> _What you have to do_:
Copy each line below in which the string "will" occurs.

> _Dataset entries_:
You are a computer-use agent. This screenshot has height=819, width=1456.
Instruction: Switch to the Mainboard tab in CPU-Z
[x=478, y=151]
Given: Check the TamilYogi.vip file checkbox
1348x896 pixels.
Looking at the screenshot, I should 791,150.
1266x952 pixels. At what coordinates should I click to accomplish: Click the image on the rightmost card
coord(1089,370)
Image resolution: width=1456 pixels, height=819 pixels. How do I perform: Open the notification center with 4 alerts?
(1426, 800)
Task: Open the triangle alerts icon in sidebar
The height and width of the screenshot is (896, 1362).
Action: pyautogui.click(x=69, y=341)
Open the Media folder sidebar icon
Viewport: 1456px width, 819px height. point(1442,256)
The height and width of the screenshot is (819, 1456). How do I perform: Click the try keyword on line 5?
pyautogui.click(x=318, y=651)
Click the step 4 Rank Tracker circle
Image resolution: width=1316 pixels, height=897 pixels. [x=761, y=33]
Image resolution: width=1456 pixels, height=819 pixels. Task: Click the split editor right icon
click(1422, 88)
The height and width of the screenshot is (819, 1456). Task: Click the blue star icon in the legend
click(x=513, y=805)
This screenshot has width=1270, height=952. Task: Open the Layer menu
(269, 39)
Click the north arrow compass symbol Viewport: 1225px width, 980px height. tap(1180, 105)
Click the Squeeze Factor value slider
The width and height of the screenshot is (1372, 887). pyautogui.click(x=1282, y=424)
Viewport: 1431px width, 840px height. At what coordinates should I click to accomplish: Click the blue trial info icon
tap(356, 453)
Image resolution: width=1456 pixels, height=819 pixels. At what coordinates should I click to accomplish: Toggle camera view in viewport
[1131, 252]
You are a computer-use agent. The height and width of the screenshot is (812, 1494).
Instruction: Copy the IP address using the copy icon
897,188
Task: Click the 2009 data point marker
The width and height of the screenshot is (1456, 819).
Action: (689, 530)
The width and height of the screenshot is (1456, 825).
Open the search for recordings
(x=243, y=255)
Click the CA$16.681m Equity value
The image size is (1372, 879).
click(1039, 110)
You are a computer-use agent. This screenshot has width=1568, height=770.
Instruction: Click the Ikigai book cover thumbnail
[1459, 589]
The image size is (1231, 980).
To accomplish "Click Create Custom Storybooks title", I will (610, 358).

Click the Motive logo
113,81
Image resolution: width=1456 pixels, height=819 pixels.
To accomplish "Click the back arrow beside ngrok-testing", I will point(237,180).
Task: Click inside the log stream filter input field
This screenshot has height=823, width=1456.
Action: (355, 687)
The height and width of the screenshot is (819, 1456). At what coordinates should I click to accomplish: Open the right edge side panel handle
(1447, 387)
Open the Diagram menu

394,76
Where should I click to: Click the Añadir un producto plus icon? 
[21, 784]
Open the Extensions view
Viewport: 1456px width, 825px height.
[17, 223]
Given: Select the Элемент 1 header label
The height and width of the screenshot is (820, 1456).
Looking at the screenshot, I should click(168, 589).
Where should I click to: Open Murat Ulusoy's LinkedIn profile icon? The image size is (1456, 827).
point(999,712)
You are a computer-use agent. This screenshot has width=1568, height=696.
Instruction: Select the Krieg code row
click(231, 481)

> _Output for this exercise_:
To accomplish "Click Create Custom Storybooks title", I will (610, 358).
To accomplish "Click the back arrow beside ngrok-testing", I will point(237,180).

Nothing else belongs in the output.